EXERCISE
Which lines below contain "column"? Copy every one of them.

DATA FOR ANALYSIS
■ ■ ■

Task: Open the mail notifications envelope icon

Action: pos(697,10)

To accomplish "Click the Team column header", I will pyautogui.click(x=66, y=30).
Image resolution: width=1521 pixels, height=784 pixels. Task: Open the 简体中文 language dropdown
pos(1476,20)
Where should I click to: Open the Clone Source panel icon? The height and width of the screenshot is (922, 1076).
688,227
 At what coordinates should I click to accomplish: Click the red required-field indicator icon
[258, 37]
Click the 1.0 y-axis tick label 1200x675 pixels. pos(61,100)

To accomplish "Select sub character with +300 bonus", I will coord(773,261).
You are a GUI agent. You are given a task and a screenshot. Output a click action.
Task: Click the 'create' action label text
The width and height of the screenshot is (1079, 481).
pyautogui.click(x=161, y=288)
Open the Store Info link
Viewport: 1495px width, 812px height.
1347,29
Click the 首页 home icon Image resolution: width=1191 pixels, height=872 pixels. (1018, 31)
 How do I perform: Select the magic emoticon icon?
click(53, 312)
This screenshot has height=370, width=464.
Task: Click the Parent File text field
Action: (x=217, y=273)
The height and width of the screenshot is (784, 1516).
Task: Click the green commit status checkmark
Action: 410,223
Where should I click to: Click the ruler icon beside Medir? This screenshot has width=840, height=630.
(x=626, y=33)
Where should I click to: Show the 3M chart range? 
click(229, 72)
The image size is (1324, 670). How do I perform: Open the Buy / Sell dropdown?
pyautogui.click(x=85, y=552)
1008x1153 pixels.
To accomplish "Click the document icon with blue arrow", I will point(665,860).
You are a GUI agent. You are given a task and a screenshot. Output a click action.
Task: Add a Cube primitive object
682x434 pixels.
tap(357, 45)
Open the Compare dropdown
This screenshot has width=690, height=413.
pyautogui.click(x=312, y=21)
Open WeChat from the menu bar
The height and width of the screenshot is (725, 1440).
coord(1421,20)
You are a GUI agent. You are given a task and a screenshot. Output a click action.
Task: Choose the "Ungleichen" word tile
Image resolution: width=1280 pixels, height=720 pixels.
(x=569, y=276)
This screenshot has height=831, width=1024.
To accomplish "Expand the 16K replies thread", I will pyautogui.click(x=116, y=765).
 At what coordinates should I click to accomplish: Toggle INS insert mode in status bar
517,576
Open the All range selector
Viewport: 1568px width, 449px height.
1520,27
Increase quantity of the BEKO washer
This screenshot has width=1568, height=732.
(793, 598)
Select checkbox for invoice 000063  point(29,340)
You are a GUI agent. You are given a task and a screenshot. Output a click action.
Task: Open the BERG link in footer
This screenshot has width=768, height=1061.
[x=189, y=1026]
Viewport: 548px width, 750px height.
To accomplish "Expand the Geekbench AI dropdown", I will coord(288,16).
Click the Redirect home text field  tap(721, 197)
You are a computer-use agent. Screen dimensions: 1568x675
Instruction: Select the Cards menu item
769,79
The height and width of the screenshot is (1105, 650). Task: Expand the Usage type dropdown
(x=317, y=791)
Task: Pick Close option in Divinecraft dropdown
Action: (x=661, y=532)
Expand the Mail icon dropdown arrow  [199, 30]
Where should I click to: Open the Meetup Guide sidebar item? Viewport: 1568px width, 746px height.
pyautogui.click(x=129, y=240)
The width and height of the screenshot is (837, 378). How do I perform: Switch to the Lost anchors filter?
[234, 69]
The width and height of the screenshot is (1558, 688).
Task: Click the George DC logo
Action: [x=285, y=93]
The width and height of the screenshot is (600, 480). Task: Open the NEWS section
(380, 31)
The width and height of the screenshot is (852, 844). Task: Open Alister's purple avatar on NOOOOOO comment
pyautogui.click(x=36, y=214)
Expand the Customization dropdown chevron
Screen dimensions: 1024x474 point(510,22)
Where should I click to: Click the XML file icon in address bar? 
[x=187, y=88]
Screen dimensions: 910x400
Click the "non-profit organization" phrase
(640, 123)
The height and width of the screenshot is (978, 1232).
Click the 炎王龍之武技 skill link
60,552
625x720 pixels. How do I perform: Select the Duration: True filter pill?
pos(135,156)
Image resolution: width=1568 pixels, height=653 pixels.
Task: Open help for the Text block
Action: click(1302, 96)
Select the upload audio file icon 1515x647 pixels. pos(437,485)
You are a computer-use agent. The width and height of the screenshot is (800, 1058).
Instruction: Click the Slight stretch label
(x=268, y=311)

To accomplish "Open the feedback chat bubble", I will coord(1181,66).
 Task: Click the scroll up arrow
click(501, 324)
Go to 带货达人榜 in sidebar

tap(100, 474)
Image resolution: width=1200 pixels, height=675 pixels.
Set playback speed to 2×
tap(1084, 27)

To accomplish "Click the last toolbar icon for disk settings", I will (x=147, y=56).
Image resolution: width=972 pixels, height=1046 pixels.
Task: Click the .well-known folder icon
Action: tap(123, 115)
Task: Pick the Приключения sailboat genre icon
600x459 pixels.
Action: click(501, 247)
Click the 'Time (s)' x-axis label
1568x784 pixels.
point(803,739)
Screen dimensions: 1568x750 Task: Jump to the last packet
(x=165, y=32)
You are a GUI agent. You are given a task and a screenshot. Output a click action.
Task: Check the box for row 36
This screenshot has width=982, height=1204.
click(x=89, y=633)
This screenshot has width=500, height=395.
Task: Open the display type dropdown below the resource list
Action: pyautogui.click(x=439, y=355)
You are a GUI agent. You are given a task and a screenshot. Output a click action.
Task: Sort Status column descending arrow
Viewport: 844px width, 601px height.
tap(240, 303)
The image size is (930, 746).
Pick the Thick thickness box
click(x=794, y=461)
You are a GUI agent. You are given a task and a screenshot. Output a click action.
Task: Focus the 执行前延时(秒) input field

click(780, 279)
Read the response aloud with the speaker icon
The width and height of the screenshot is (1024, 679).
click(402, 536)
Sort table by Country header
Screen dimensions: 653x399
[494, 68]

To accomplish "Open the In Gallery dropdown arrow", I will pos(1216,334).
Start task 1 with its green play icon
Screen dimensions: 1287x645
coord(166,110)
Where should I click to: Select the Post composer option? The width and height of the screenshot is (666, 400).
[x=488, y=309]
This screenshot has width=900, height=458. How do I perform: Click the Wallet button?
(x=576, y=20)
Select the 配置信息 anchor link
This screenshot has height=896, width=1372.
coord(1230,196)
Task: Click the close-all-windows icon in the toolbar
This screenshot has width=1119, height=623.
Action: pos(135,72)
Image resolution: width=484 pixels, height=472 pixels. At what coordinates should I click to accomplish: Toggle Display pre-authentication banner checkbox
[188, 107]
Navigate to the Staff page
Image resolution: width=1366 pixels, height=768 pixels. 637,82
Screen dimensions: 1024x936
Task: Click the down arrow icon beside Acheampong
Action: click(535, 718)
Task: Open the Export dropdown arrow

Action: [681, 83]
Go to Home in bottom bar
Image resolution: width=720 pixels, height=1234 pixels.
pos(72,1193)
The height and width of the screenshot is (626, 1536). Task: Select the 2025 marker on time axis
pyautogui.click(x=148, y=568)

■ ■ ■

WRITTEN RESPONSE
To accomplish "Click the Team column header", I will pyautogui.click(x=66, y=30).
Task: Sort Status column descending arrow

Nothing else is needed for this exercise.